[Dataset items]
=======

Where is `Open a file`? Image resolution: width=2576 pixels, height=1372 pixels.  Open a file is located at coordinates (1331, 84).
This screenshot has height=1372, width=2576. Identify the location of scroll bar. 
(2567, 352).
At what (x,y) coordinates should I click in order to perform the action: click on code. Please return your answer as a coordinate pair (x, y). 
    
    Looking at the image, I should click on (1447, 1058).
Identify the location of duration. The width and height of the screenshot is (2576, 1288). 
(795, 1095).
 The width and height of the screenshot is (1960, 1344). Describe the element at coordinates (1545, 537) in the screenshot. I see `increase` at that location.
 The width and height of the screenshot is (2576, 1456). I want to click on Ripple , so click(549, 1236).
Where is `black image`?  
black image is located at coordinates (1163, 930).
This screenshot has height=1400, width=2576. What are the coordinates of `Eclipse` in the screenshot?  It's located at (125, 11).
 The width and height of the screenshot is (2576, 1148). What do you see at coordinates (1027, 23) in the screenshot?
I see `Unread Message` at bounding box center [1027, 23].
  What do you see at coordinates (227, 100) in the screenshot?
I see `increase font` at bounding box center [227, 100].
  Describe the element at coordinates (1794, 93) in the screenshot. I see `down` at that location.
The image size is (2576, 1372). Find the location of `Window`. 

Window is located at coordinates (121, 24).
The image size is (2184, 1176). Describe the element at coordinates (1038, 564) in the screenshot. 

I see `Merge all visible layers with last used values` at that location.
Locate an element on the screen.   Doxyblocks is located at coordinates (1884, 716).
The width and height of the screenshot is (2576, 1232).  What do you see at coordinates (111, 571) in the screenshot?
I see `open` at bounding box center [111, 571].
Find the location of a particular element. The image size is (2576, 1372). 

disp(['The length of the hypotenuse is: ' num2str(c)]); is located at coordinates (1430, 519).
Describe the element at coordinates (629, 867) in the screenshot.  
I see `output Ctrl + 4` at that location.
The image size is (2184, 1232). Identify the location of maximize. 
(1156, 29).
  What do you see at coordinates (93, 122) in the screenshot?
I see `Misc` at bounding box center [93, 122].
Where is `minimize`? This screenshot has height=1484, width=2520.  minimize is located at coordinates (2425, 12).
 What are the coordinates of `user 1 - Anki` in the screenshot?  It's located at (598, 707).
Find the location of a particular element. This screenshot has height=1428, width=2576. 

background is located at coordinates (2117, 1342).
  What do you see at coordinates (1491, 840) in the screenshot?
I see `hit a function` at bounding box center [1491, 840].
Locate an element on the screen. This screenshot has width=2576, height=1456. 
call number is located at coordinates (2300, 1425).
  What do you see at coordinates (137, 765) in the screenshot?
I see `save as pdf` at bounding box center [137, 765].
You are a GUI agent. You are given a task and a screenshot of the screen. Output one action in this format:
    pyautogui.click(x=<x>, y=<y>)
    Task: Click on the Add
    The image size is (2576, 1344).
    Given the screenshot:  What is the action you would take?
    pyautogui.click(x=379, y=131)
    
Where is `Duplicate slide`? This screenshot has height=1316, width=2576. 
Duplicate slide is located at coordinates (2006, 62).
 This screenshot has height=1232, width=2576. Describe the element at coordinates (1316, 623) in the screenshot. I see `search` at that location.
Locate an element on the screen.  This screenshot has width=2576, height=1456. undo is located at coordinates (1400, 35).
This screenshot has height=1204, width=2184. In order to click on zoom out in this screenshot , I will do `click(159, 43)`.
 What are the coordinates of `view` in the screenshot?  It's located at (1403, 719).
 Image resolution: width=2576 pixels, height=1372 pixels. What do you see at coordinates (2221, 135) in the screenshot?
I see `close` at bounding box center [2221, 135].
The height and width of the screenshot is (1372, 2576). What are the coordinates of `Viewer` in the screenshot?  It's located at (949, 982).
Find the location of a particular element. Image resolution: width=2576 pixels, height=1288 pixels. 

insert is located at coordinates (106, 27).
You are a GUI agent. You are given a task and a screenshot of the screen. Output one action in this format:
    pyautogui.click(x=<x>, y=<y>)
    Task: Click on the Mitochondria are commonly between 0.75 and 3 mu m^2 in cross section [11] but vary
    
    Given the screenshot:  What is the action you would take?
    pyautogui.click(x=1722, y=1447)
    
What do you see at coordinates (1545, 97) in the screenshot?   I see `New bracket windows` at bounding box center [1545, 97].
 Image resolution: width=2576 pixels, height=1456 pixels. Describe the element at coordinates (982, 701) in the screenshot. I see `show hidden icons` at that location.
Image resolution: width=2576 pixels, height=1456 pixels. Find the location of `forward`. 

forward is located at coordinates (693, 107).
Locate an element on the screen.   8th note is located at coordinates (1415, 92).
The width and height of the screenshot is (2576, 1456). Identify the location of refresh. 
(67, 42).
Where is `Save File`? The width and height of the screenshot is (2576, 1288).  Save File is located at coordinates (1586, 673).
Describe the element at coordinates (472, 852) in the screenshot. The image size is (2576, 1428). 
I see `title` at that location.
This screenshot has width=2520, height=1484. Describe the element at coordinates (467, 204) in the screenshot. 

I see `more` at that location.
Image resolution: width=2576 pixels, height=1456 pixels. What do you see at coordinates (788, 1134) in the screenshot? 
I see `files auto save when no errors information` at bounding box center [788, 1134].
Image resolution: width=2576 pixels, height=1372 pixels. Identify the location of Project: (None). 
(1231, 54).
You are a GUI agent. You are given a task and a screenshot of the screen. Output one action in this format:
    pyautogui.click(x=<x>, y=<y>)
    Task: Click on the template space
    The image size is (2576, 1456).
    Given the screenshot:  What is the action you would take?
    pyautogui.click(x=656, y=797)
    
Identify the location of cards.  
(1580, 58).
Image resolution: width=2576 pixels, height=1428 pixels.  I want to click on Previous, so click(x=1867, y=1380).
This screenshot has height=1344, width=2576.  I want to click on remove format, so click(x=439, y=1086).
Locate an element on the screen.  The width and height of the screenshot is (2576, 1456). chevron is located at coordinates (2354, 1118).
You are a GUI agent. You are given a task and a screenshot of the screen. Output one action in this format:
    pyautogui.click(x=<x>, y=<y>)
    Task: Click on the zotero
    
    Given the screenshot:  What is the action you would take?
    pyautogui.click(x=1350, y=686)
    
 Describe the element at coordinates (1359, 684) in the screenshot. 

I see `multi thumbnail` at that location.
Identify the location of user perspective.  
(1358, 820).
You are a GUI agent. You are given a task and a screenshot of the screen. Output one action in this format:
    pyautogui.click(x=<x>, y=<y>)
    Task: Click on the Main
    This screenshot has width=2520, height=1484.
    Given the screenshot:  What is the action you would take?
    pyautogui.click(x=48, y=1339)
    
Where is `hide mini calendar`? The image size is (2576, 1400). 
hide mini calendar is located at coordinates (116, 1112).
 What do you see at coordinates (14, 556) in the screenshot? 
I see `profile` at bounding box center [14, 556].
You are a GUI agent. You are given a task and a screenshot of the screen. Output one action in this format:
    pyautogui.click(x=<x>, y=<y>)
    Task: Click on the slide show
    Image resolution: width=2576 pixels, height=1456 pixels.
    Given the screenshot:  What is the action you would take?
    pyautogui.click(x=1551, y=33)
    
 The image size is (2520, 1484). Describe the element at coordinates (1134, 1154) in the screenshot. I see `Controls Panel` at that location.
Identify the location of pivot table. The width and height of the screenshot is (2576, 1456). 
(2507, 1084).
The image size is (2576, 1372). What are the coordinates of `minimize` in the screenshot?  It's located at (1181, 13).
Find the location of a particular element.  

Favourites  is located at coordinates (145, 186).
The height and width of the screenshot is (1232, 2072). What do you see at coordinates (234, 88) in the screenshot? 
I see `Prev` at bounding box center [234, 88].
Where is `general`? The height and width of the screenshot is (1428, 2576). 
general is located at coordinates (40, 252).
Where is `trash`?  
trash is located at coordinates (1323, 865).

=======

** Stated task **
Please list each line above that contains the string "user".

** Reply **
 What are the coordinates of `user 1 - Anki` in the screenshot?  It's located at (598, 707).
Identify the location of user perspective.  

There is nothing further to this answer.